Science Center: Eigene Einrichtungen für Mitmachforschung

Science Center bieten für Besucher*innen neben interaktiven Ausstellungen auch Laboratorien zum angeleiteten Experimentieren und andere Formen der Mitmachforschung - und das möglichst niedrigschwellig. Als besonderes Leuchtturmprojekt gelten die Science Center in Portugal im Rahmen der Initiative Ciência Viva. Auch in Österreich gibt es ähnliche Einrichtungen, wenn auch deutlich weniger ausgeprägt. Ein Beispiel ist das Welios Science Center in Wels. Dieses bietet eine permanente Erlebnisausstellung rund um das Thema Naturwissenschaft und Technik, insbesondere zu erneuerbaren Energien.

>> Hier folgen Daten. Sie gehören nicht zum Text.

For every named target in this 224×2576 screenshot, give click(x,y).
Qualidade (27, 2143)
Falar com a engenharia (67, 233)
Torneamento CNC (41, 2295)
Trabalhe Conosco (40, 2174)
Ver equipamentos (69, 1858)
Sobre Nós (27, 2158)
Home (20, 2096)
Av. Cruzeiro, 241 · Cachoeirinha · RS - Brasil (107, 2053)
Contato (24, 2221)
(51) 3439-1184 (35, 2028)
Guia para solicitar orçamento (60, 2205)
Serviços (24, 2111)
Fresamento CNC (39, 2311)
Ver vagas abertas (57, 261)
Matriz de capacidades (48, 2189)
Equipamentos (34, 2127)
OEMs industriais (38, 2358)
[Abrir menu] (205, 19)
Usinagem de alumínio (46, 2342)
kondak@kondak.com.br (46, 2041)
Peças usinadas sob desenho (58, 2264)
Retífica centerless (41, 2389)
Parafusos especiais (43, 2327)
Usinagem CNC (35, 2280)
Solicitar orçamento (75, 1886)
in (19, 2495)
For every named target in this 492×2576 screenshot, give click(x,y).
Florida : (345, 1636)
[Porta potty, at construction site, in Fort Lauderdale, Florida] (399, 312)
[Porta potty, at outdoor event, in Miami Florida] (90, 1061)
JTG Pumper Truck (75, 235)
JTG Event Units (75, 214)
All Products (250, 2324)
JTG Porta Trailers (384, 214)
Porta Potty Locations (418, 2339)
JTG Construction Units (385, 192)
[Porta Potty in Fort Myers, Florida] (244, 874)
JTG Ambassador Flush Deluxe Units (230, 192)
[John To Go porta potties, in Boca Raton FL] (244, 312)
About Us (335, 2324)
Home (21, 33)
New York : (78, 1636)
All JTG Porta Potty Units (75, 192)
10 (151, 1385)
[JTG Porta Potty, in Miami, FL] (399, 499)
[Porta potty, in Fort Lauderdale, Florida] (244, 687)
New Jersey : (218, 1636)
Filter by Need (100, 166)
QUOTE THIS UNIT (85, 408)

Etwas anders konzipiert ist z.B. das ScienceCenter-Netzwerk, das verstärkt auf Projekte in der Öffentlichkeit setzt. So brachte etwa das Projekt „Und mittendrin, die Wissenschaft“ Wissenschaftler*innen und Bürger*innen an Orten des Alltags, wie etwa in einem Einkaufszentrum, zusammen. Ziel war es dabei, Wissenschaftler*innen und Bürger*innen in Dialog zu bringen. Das Netzwerk ScienceCenter erhielt dafür den diesjährigen Staatspreis für Erwachsenenbildung.